近年、しばしば話題になる発達障害として括られる高機能自閉症・アスペルガー症候群、ADHD(注意欠陥多動性障害)、LD(学習障害)の傾向を有する人たちは、昔であれば「特定のことに熱中する一寸変わった人」、「同じ失敗を繰り返すので親しみをこめて馬鹿だねーと言われたりする人」、「読み書きあるいは計算は苦手だけれど旺盛な生活力をもっている人」でした。発達障害と並んで話題になるのが愛着障害です。強く警戒、回避したり、無分別な社交性といった対人関係の困難、不安やうつなど精神的な困難を抱えやすくなるのです。
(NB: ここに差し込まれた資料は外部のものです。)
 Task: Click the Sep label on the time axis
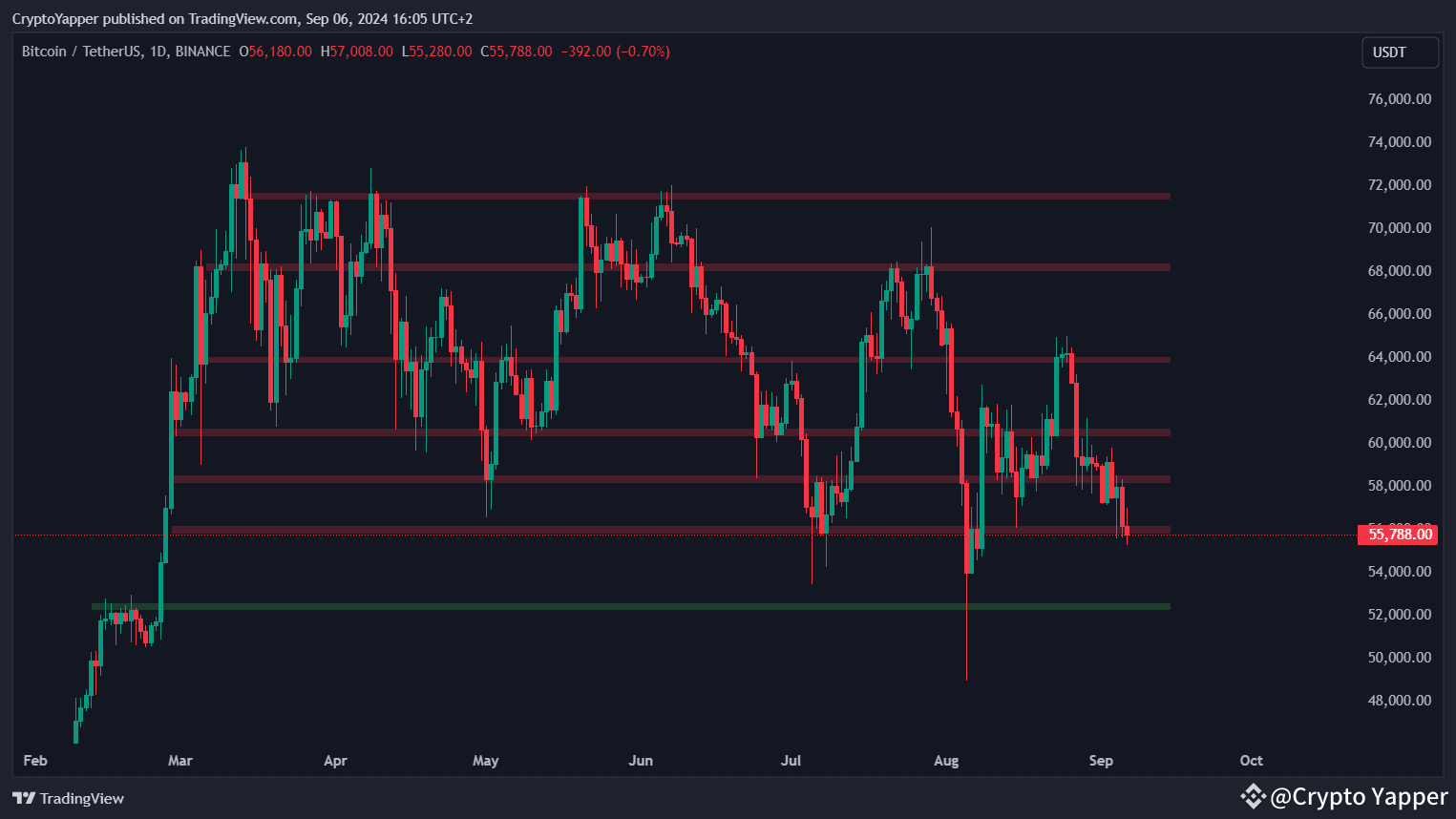(1101, 761)
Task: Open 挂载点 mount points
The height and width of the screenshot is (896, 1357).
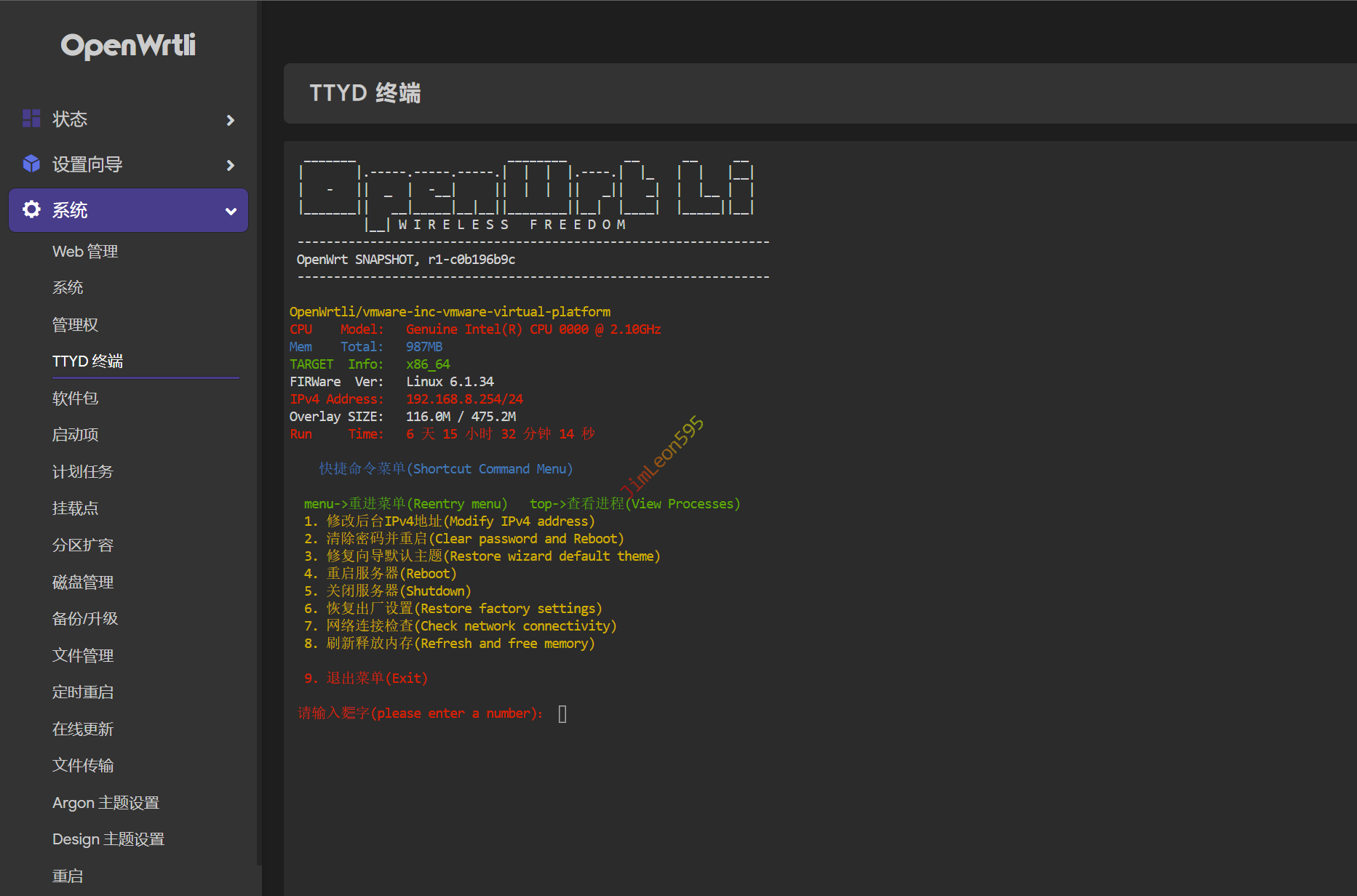Action: (x=75, y=508)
これは、死別や離別によって親(愛着対象)がいなくなることや、自分を守ってくれるはずの親から虐待を受け、安全が脅かされる状況から生じるものです。
発達障害や愛着障害のある人たちの多くは,生きづらさを抱えていますが,その一方,豊かな世界と可能性を有しています。暗から明へとドラマチックに転回する存在ゆえ(その逆もありますが)、映画の主人公として燦然たる光を放っています。
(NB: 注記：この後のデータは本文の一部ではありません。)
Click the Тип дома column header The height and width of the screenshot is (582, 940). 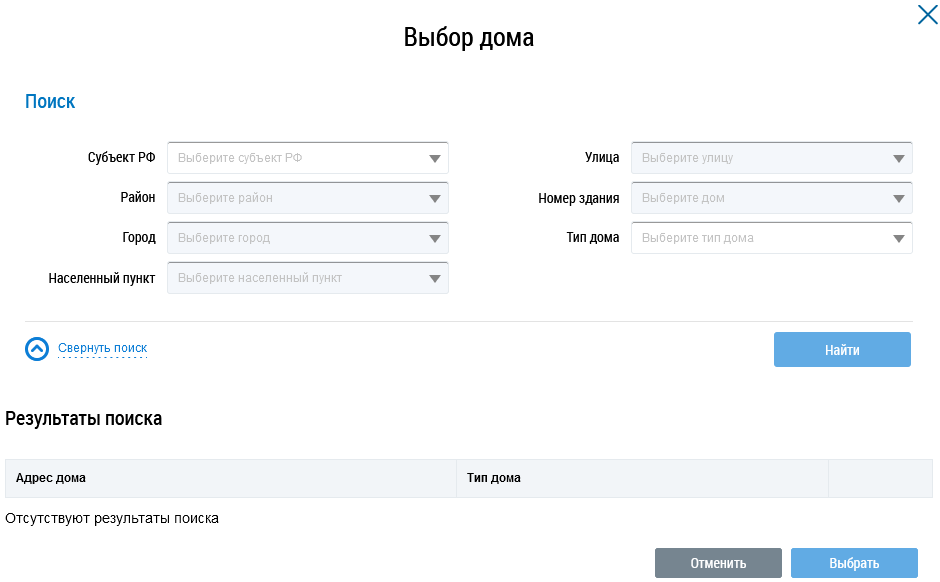494,478
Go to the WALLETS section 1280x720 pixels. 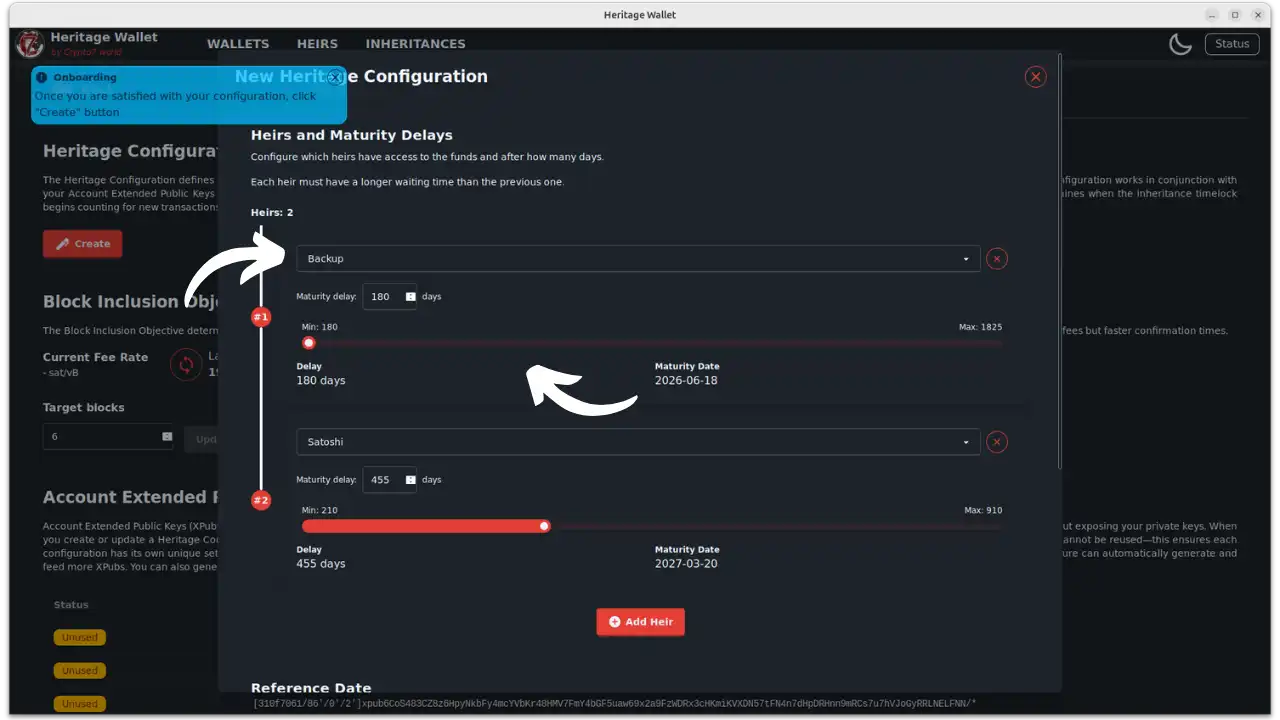click(x=238, y=43)
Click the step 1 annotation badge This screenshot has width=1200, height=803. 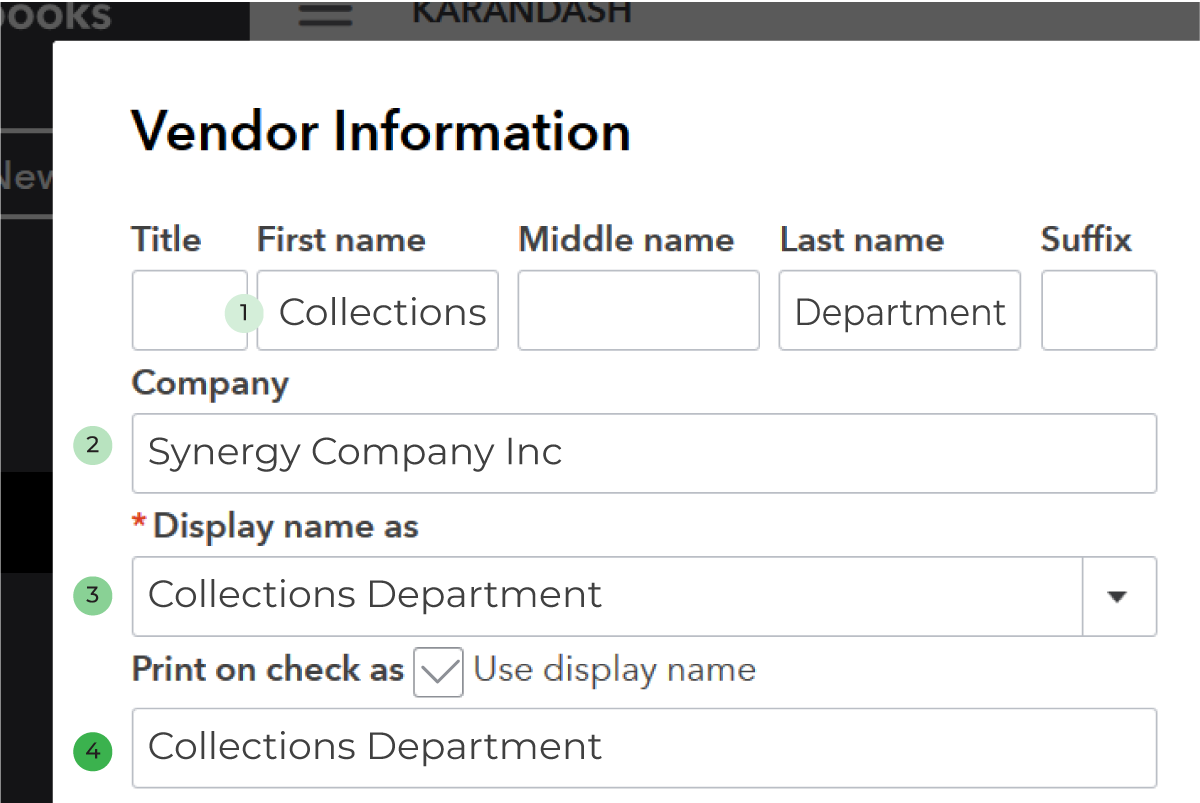(x=243, y=313)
このトークで二通は、〈良い記憶〉をつくることが重要であるという観点から、映画「ちはやふる 上の句」の一シーンを身振りで紹介しました。2年前、「僕は親から捨てられました。親から捨てられるほどの子どもって何か問題があるのでしょうか。たとえば発達障害とか…」という問いをもって二通の研究室を訪れた二本松君は、自身のライフヒストリーを語り、大変ではあったけれど、仲間との出会いや人間科学科のゼミなど、良かったことを列挙しました。最後は、「応援」というキーワードから、映画「青空エール」が良かったね、意気投合しました。